Items listed in a dataset
== Segment start ==

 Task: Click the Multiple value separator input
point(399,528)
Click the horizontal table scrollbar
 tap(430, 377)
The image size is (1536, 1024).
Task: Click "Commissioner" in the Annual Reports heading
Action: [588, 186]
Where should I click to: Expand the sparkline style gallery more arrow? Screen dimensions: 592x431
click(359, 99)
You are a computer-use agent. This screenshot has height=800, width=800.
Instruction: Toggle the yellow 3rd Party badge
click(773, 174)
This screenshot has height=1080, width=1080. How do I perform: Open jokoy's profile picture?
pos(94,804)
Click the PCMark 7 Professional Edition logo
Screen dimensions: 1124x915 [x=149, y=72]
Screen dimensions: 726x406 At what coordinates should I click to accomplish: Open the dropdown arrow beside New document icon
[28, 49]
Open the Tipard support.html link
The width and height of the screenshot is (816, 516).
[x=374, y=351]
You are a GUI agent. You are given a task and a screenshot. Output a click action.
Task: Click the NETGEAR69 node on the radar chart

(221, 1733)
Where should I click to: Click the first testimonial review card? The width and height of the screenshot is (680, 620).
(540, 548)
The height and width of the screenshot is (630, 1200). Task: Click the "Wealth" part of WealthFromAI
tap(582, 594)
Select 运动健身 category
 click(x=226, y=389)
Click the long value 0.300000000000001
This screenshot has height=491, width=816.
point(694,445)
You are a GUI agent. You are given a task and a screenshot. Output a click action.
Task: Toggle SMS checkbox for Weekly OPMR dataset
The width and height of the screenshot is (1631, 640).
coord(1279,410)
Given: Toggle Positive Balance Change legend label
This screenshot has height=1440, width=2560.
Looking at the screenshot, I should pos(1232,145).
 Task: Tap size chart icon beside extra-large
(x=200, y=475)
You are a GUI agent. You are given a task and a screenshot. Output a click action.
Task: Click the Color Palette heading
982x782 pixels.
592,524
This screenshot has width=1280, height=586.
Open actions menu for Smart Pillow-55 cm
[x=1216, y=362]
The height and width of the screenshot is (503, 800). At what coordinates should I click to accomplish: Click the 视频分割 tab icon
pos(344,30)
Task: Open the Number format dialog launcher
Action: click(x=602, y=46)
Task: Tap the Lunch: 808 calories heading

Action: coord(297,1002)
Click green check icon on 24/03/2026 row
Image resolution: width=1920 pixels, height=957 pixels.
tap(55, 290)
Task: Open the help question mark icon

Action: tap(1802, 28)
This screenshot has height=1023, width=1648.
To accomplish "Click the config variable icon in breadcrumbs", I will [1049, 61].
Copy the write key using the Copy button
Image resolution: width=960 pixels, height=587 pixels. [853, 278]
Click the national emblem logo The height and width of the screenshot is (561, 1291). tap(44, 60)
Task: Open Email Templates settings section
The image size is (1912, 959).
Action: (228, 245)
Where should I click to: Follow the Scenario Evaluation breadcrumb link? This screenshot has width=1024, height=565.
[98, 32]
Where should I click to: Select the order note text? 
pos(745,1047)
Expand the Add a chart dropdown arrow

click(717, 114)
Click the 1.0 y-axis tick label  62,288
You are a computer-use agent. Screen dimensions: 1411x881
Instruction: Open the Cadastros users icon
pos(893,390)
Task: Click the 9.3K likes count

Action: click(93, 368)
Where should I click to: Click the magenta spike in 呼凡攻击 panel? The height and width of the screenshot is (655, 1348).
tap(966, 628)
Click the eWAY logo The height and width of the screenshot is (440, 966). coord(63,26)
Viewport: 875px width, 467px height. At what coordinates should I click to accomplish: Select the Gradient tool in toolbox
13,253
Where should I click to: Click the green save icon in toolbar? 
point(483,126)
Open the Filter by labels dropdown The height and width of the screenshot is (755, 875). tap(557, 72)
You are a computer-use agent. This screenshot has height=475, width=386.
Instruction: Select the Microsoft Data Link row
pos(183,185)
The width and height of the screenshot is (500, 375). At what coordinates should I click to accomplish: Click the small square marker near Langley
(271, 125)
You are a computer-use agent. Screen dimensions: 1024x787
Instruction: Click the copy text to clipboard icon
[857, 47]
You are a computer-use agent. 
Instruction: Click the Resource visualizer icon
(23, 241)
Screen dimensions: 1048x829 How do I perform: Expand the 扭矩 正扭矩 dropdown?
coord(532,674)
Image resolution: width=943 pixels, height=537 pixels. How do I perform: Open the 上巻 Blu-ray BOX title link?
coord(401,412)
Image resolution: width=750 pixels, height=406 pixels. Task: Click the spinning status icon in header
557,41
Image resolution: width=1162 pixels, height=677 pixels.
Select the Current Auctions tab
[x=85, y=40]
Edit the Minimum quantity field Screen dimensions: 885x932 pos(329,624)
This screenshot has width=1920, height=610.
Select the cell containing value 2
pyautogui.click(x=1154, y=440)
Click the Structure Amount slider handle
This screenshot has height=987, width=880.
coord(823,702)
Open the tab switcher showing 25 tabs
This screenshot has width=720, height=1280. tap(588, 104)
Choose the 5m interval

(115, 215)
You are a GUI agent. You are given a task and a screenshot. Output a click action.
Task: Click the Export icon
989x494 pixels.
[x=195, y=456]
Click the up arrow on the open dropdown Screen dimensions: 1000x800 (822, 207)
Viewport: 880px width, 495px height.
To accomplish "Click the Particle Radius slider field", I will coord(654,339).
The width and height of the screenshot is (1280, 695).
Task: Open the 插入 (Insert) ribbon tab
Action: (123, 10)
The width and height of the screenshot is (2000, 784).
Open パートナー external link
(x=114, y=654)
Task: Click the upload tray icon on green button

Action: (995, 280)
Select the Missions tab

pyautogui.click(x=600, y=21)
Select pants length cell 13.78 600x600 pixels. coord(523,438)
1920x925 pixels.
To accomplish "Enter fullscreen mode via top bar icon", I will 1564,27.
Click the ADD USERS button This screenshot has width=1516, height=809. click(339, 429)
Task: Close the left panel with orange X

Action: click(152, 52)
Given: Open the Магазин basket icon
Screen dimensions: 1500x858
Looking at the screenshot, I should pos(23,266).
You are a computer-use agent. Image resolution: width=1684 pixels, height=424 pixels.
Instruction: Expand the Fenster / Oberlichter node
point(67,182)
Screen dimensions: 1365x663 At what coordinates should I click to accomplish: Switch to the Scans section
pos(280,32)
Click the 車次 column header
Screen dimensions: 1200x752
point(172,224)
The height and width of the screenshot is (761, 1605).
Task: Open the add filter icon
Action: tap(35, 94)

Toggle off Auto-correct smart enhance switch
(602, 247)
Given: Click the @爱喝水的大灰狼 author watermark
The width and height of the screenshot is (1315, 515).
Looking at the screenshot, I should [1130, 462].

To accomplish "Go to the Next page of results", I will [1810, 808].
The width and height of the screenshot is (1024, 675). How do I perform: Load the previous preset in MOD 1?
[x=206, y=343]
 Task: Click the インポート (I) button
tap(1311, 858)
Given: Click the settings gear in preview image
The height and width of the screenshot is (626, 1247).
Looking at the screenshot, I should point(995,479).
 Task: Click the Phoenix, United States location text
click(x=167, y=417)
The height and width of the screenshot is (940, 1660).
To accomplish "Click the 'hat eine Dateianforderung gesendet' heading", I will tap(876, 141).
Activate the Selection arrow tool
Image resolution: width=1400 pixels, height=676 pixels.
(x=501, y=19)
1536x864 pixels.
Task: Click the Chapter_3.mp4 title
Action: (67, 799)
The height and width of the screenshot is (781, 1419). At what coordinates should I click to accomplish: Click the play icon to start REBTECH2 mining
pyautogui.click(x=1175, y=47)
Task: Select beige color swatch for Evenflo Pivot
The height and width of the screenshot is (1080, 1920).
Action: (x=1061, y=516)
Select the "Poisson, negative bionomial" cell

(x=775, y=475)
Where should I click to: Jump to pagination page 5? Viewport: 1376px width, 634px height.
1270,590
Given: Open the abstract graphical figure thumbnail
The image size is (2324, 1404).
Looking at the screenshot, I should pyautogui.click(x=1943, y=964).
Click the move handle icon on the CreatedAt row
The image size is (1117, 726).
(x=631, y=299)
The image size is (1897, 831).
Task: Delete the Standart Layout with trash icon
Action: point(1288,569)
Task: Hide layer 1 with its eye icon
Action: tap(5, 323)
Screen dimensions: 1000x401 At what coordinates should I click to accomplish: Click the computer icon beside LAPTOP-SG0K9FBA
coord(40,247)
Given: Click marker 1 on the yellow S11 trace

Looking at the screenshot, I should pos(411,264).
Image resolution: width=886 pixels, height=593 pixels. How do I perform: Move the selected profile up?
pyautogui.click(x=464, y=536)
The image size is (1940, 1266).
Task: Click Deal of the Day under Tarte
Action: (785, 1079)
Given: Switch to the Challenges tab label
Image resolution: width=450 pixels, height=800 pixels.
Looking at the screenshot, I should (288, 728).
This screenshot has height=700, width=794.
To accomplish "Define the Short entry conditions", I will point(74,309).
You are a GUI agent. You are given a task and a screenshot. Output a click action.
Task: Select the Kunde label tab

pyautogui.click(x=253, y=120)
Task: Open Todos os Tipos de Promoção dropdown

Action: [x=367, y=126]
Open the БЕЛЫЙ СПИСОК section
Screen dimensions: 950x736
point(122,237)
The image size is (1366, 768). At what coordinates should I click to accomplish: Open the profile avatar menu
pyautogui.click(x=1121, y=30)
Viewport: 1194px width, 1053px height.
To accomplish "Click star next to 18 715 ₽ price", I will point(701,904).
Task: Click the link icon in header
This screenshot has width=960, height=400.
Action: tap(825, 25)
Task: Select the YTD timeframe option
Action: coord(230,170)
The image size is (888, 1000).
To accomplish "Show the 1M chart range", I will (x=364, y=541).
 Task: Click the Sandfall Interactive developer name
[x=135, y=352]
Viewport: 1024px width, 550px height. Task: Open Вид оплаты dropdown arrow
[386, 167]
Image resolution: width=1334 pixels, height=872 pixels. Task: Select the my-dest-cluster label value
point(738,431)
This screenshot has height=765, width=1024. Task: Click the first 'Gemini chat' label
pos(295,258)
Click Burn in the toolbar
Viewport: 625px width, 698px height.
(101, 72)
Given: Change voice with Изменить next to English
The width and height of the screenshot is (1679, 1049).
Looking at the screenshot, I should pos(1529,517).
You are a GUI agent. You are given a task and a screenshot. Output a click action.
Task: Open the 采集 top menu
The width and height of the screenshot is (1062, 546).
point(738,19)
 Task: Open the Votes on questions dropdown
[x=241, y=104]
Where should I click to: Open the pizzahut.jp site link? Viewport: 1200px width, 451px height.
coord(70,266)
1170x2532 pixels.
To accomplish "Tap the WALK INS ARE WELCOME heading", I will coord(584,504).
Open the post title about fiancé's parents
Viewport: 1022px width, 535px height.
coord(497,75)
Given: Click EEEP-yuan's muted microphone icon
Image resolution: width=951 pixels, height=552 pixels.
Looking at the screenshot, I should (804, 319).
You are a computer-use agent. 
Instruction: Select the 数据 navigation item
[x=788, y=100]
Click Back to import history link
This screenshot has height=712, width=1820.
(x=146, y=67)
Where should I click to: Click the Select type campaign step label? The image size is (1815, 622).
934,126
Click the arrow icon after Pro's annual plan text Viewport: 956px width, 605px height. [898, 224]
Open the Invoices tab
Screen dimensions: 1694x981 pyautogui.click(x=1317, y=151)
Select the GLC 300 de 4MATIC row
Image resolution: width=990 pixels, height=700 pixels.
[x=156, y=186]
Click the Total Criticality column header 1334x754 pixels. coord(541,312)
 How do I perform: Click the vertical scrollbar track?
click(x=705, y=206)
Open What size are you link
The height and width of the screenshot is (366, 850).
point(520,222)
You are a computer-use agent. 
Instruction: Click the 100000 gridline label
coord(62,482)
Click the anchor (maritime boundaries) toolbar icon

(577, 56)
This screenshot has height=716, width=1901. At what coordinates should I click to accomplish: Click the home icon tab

== Segment end ==

→ Work required: Which lines above hold the string "settings"? Copy every one of them.

→ Answer to this problem:
Task: Open Email Templates settings section
Given: Click the settings gear in preview image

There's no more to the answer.